No fluir da vida, nos sucessivos eventos externos e internos que nos mobilizam, cada momento de estabilidade é imediatamente questionado. Cada situação que se vive, cada ação física ou psíquica, cada emoção e cada pensamento desequilibra um estado anterior. Introduz um fato novo, acrescenta uma medida de movimento. Desdobra algo, e nos desdobra em algo também. Obriga-nos a procurar outro momento ou novo plano de vivência e ação em que o acréscimo de movimento possa ser compensado e contrabalanceado. Viver, para nós, torna-se um incessante ter-que- desequilibrar-se a fim de alcançar algum tipo de equilíbrio dentro de si. (OSTROWER, 2008, p. 99).

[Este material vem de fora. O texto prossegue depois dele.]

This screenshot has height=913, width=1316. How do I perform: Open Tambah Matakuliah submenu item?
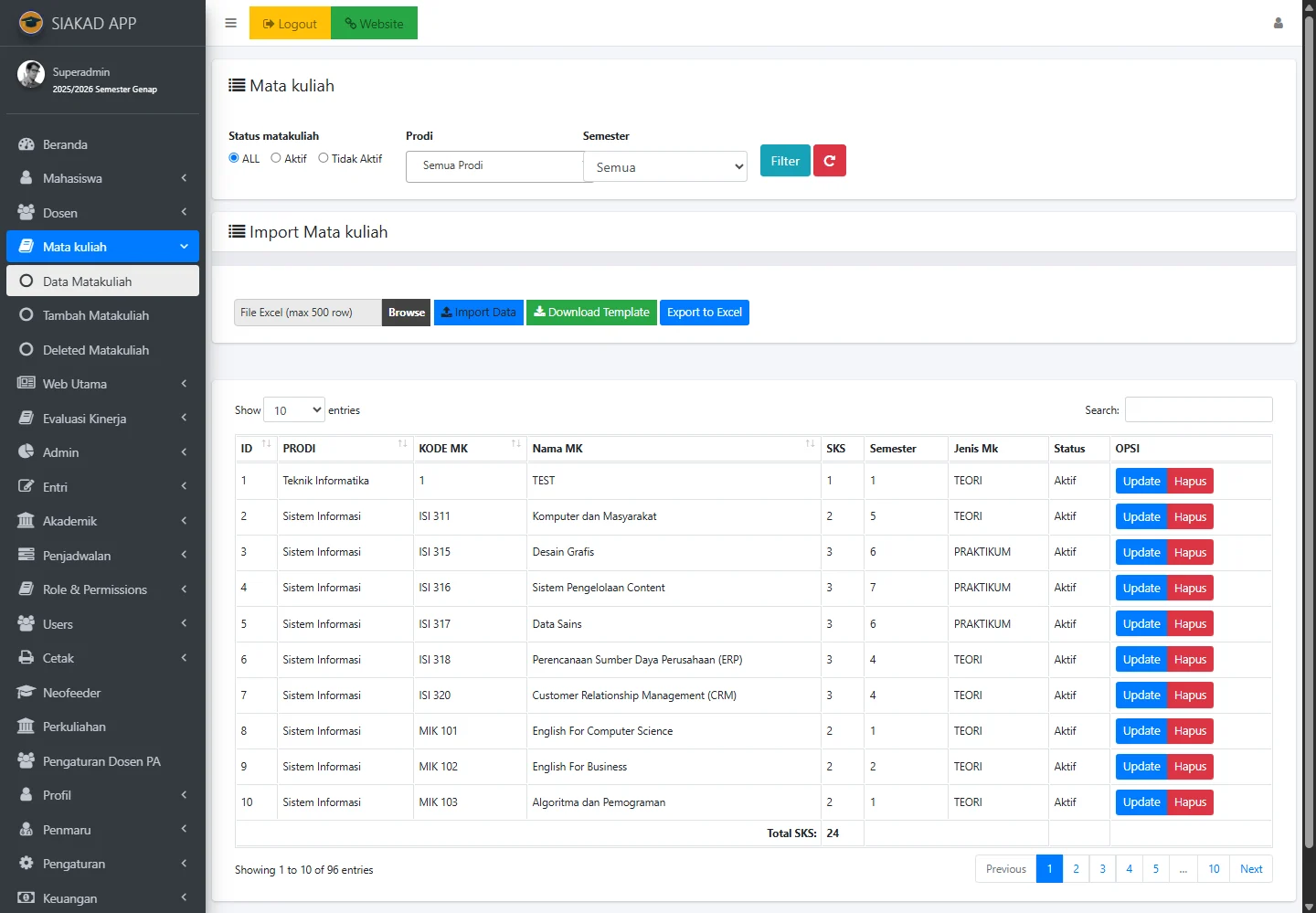[x=96, y=315]
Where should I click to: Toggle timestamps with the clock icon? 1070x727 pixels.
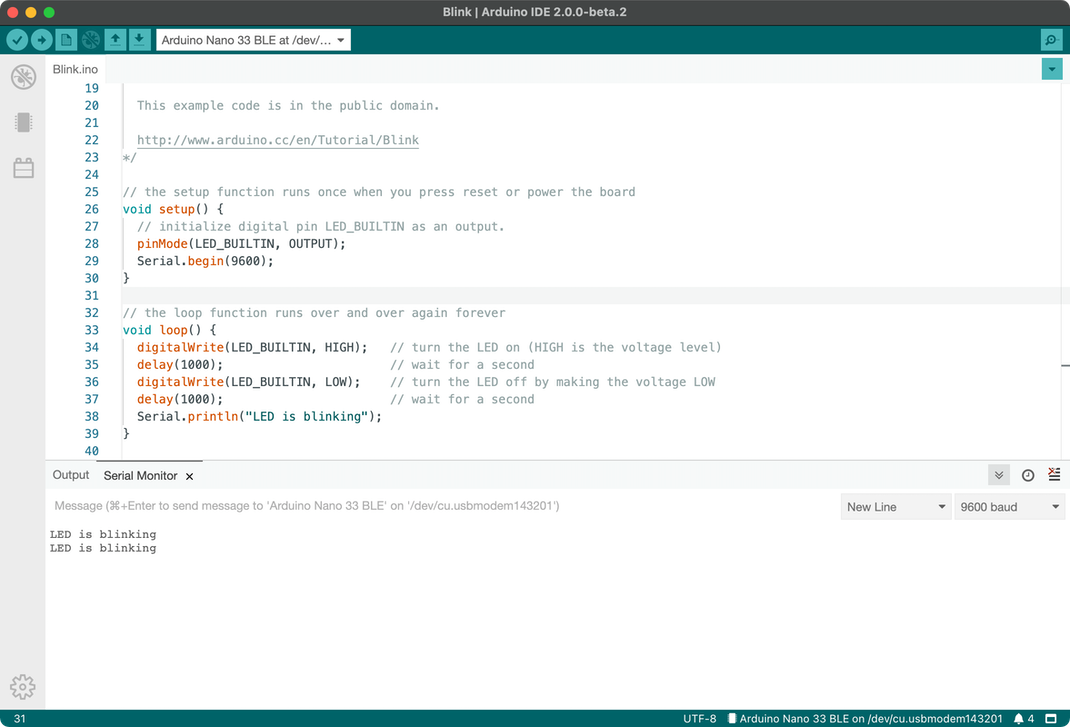tap(1027, 475)

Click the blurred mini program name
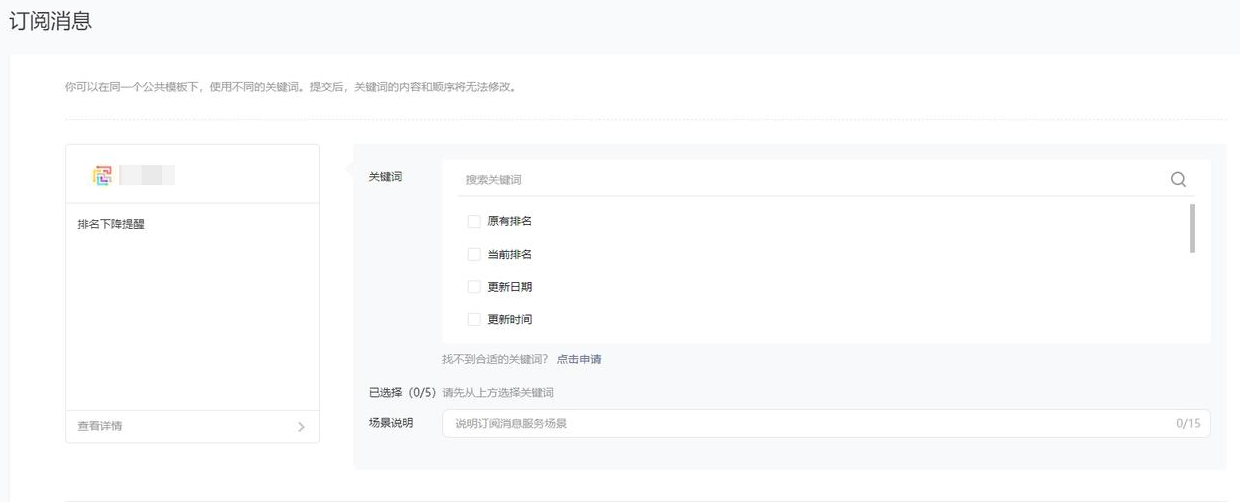click(x=147, y=176)
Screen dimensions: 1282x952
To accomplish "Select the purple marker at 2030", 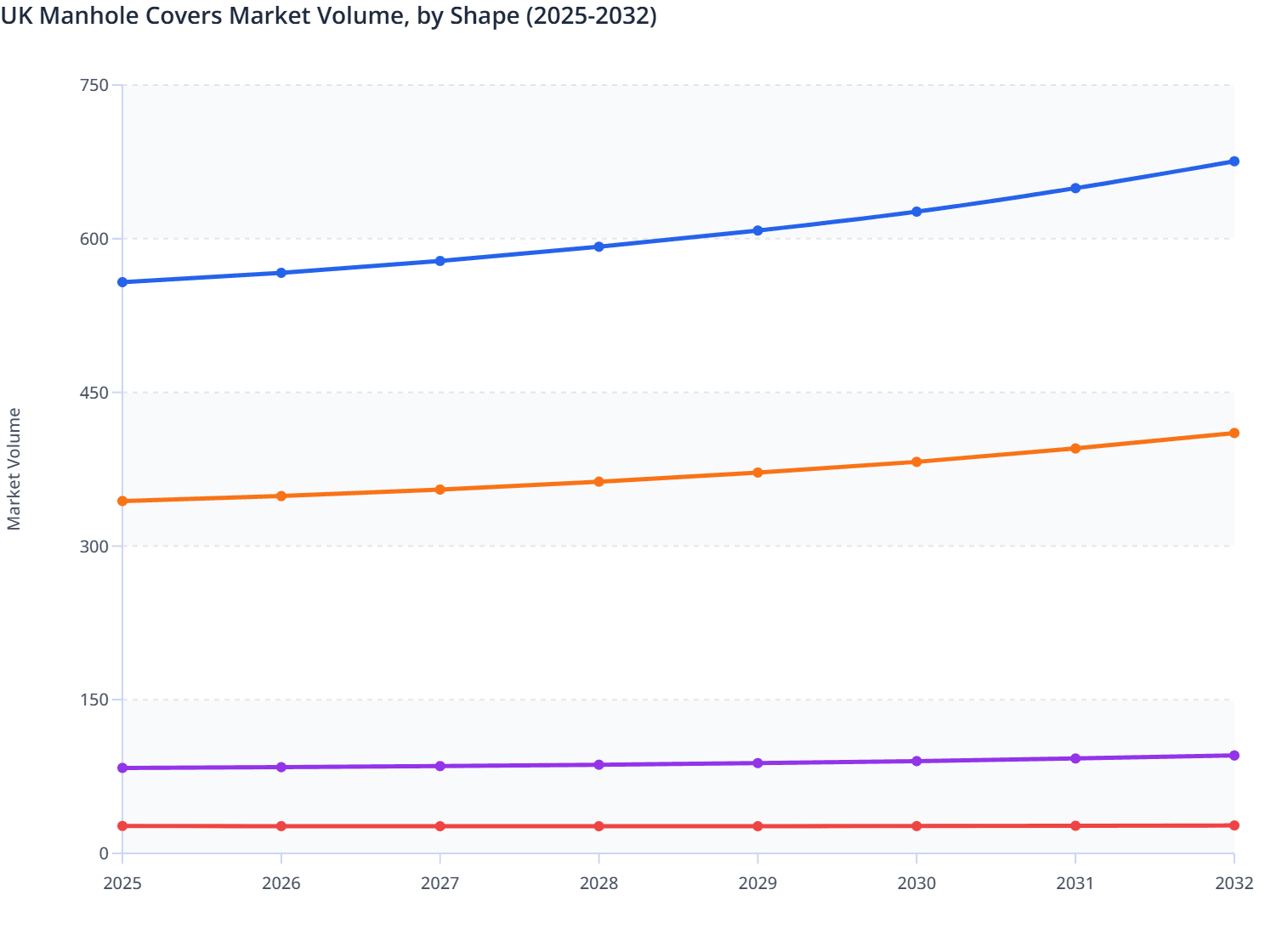I will coord(916,762).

Para o ser humano a busca por equilíbrio é inevitável; para professoras e professores trata-se de uma busca constante por conhecimentos que promovam a concretização de situações capazes de garantir o aprendizado de todas as crianças; para as crianças com TEA, trata-se de superação de obstáculos, de superação de desafios muitas vezes penosos. Contudo, para todos e todas, essa busca por equilíbrio implica o exercício de potencialidades criativas, implica conjugar escolarização e emancipação, promover o entendimento do ser mais, do ser livre enquanto processo, e a percepção de que ser mais, “[...] ser livre significa compreender, no sentido mais lúcido e amplo que a palavra pode ter” (OSTROWER, 2008, p. 165, grifo do

autor). Ostrower (2008, p. 166) nos lembra que “[...] ser livre é ocupar seu lugar no espaço”. Reiteramos tratar-se de um direito de todo ser humano.

CAPÍTULO 3

5 CAPÍTULO 3 – EDUCAÇÃO ESPECIAL NA ESCOLARIZAÇÃO

Neste capítulo, apresentaremos a análise e o resultado dos dados coletados, lembrando que as entrevistas semiestruturadas foram realizadas de modo a permitir que cada participante falasse de suas concepções, crenças e valores acerca do tema. Partimos do pressuposto de que, nas narrativas, “[...] há uma organização subjacente, uma espécie de calculismo afetivo e cognitivo, muitas vezes inconsciente na medida em que a entrevista é mais um discurso espontâneo do que um discurso preparado” (BARDIN, 2011, p. 96) e, considerando a intenção de analisar se a perspectiva emancipadora é contemplada no processo de escolarização de crianças com TEA matriculadas nos anos iniciais do ensino fundamental de duas escolas da rede estadual de ensino paulista, procuramos apreender, dos discursos, as dimensões:

a) percepções sobre inclusão;

b) como são caracterizados os alunos com TEA; c) comunicação entre a escola e a família; d) discussões sobre inclusão;

e) articulação e planejamento do trabalho voltado à inclusão da criança com TEA; f) propostas de intervenção;

g) a prática pedagógica: participação e aprendizagem; h) a escola real e a escola desejada.

Segundo Bardin (2011), os dados coletados por meio de entrevistas, apesar de serem objetos de significação, não falam por si. Sendo assim, além de destacarmos das respostas obtidas o núcleo de sentido, trecho ou frase referente a cada dimensão, consideramos o pensamento de Paulo Freire acerca de uma educação emancipadora e os documentos oficiais para realizar as inferências na interpretação dos dados e responder às questões da pesquisa:

a) O encaminhamento político-pedagógico da equipe gestora e docente às crianças com TEA se traduz em uma perspectiva emancipadora?

b) Como se desenvolve o trabalho educativo com as crianças com TEA nas duas escolas públicas dessa rede de ensino?

c) Como os agentes envolvidos nesse processo acolhem e encaminham essa questão? Por meio deste processo de análise, acreditamos ser possível, também, confrontar a hipótese inicial sobre haver na comunidade escolar o reconhecimento de que, do ponto de vista legal, a inclusão de crianças com TEA é uma atribuição da escola, mas, dadas as condições

pedagógicas, culturais e estruturais em que a mesma está imersa, essa inclusão não se materializa em um projeto educativo emancipador.